En retour de ces efforts, nos fournisseurs ont la possibilité de faire plus de chiffre d’affaires avec nous parce que leur activité potentielle avec toutes les entités du groupe est précisément fléchée. La coordination apporte d’ailleurs la capacité à impliquer des responsables de haut niveau de part et d’autre. Nous apportons aussi de la visibilité en interne en permettant aux entités d’avoir une vision transverse de la consolidation de nos actions et de ce qu’elles rapportent.
Pour apporter de la performance durable, nous travaillons à définir des stratégies commerciales qui génèrent de la performance et de la fluidité dans nos achats.
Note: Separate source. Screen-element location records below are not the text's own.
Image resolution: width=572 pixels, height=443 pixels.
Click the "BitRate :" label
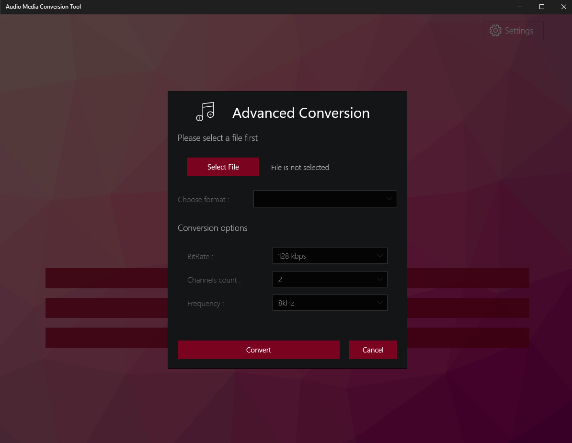(200, 257)
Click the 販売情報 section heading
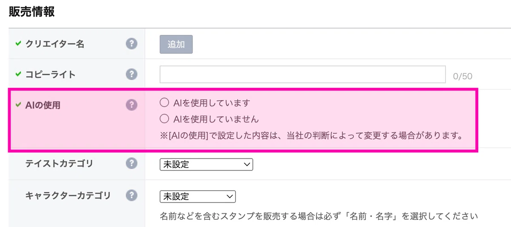511x227 pixels. (32, 12)
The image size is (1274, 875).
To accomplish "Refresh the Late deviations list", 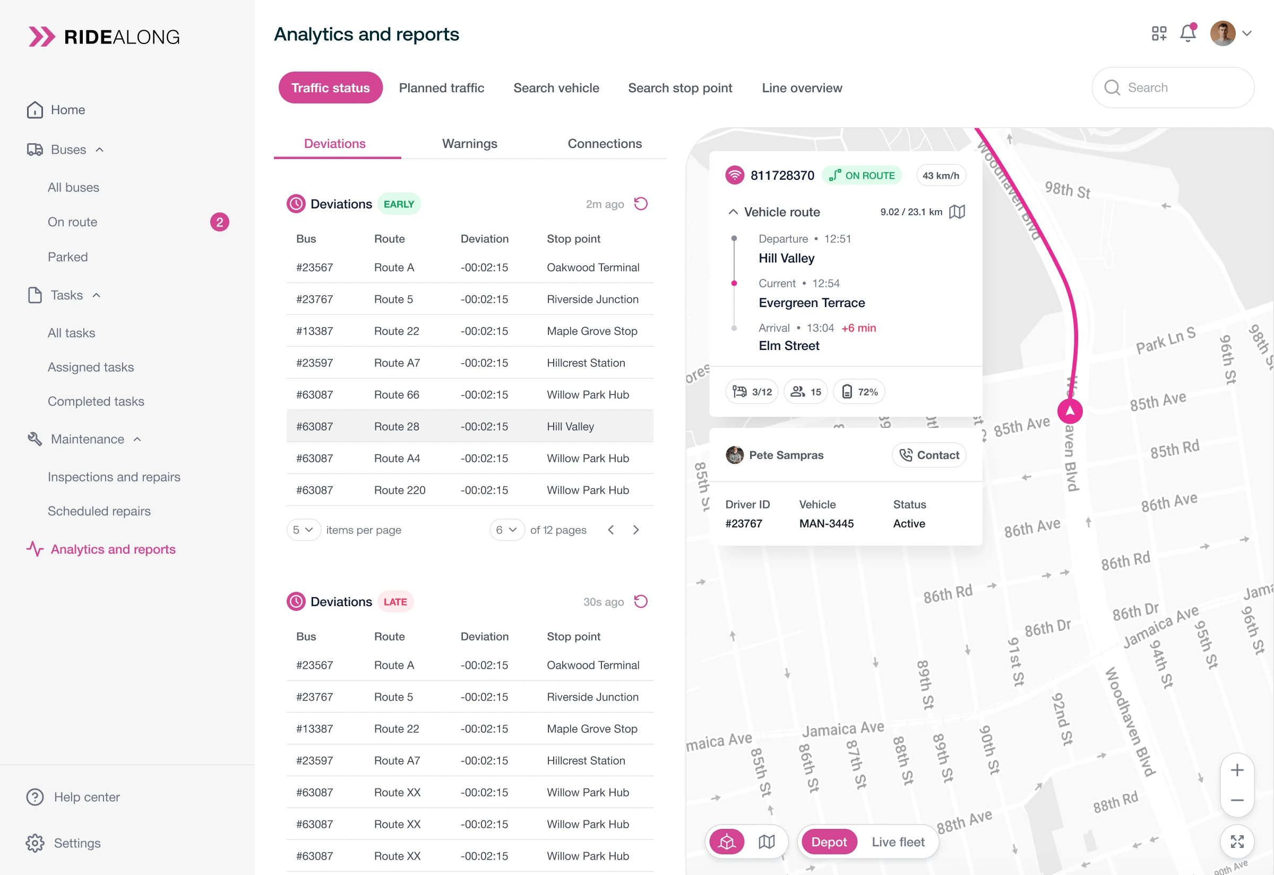I will click(x=640, y=601).
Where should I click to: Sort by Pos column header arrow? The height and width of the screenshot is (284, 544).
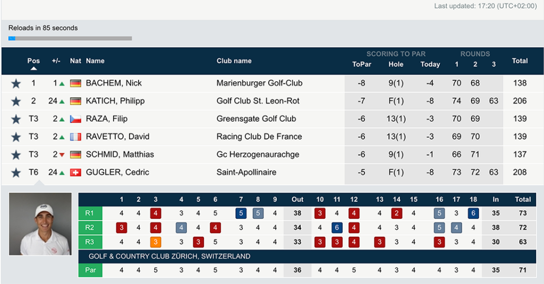tap(33, 68)
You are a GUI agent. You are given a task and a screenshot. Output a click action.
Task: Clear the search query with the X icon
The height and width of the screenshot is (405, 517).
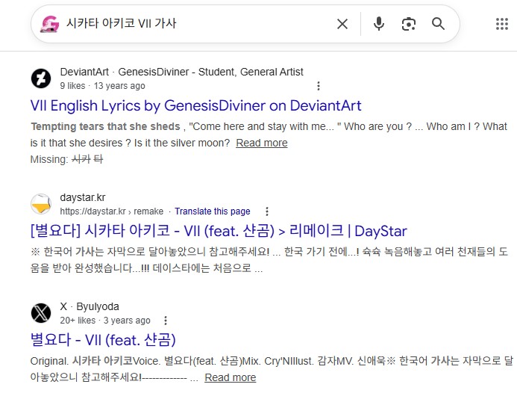[342, 24]
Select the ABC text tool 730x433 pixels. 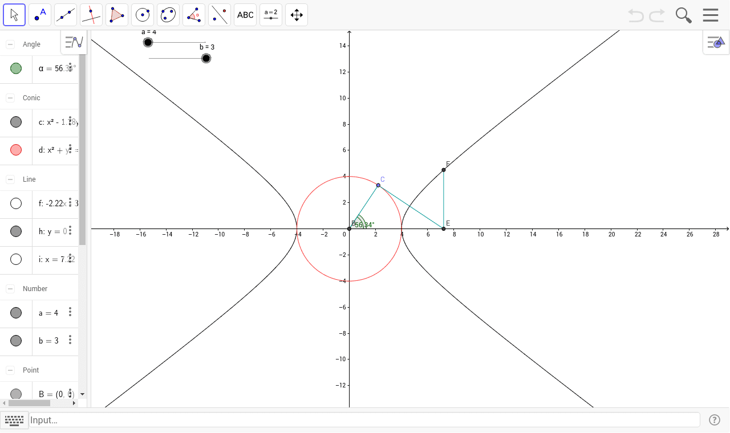tap(245, 14)
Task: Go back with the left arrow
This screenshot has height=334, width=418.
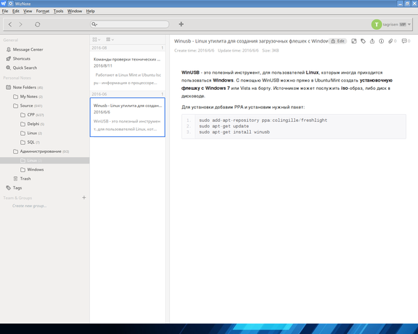Action: pos(10,24)
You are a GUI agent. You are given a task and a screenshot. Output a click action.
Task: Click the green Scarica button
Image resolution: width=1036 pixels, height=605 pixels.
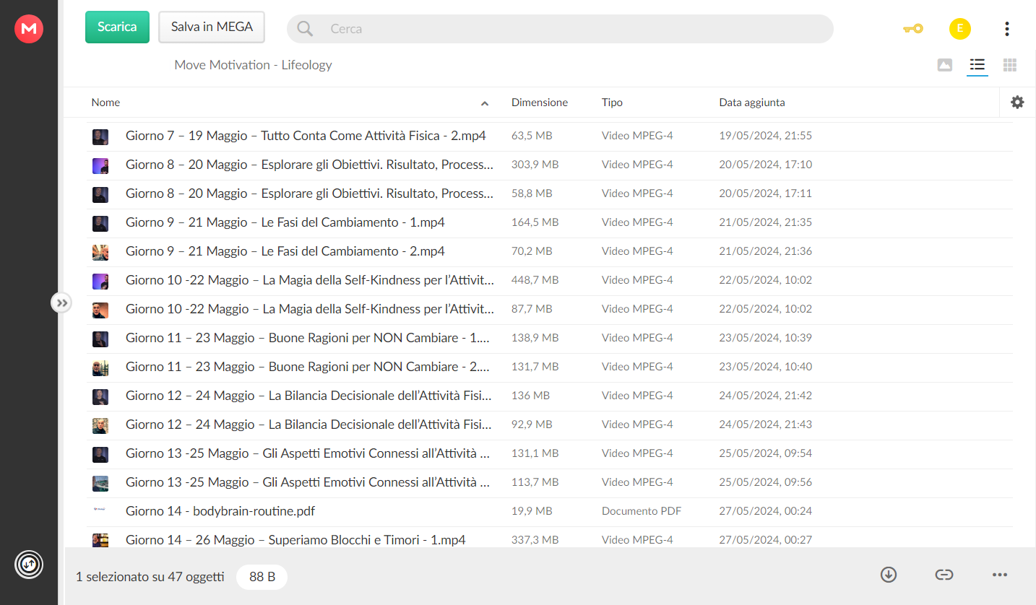(x=117, y=27)
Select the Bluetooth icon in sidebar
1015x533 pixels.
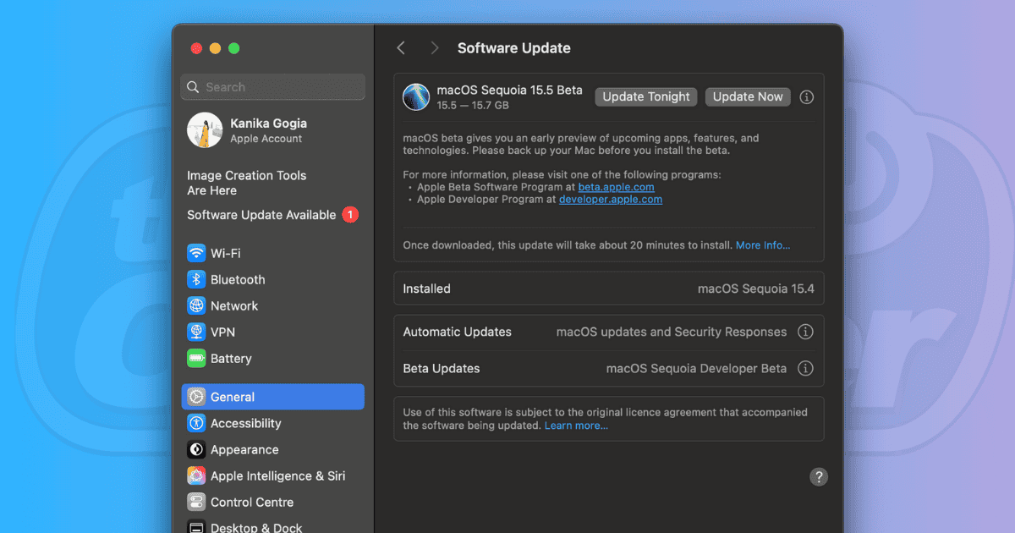pos(196,279)
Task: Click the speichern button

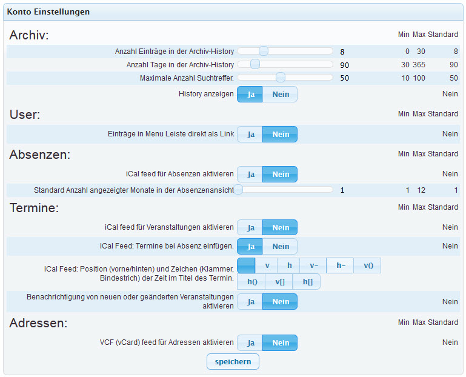Action: [233, 362]
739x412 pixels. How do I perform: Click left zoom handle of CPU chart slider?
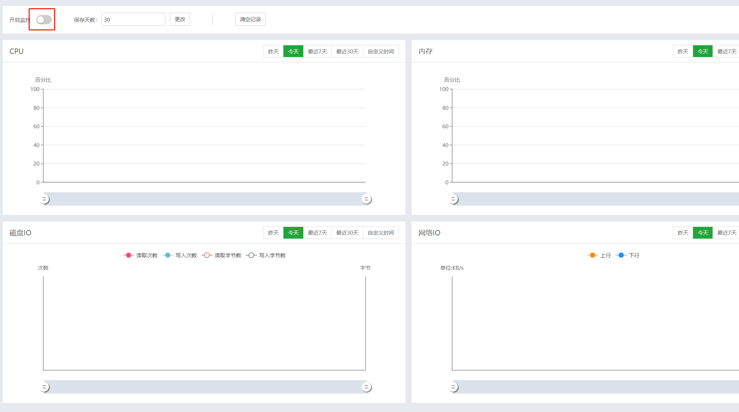(x=45, y=199)
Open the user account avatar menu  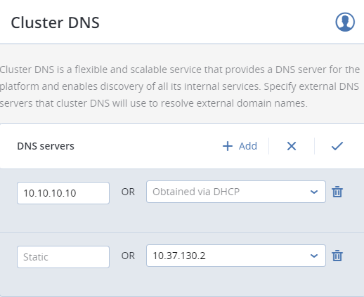tap(345, 22)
Nous travaillons par exemple sur des contrats tripartites avec les fabricants et les distributeurs de pneumatiques pour gagner plus de performance à trois.
Pouvez-vous citer un exemple de mutualisation achats réussie ?
Nous achetons pour 60 millions d’euros de tickets restaurant multi-fournisseurs avec des fonctionnement différents selon les accords RH des entités, un cadre réglementaire important. Nous avons lancé un appel d’offres sur ce segment attribué à un seul prestataire, Edenred. En trois ans, nous avons gagné 10 %.
Nous investissons aujourd’hui beaucoup d’énergie sur l’élaboration d’un data hub pour évaluer nos possibilités de mutualisation et une démarche IA achat
Vous pointez la difficulté de consolider des informations au niveau du groupe. Travaillez-vous à l’harmonisation de vos données de dépenses ?
Nous investissons aujourd’hui beaucoup d’énergie sur l’élaboration d’un data hub pour évaluer nos possibilités de mutualisation et une démarche IA achat. Marie-Luce Godinot, qui porte cette démarche de coordination, gérant aussi tous grands contrats IT du groupe, elle insuffle une dynamique d’harmonisation des données achats.
Dans la mesure où la coordination achats permet de déployer des best practices entre les différentes entités du groupe, nous poussons L’IA pour faciliter le travail des acheteurs et créer de la performance complémentaire.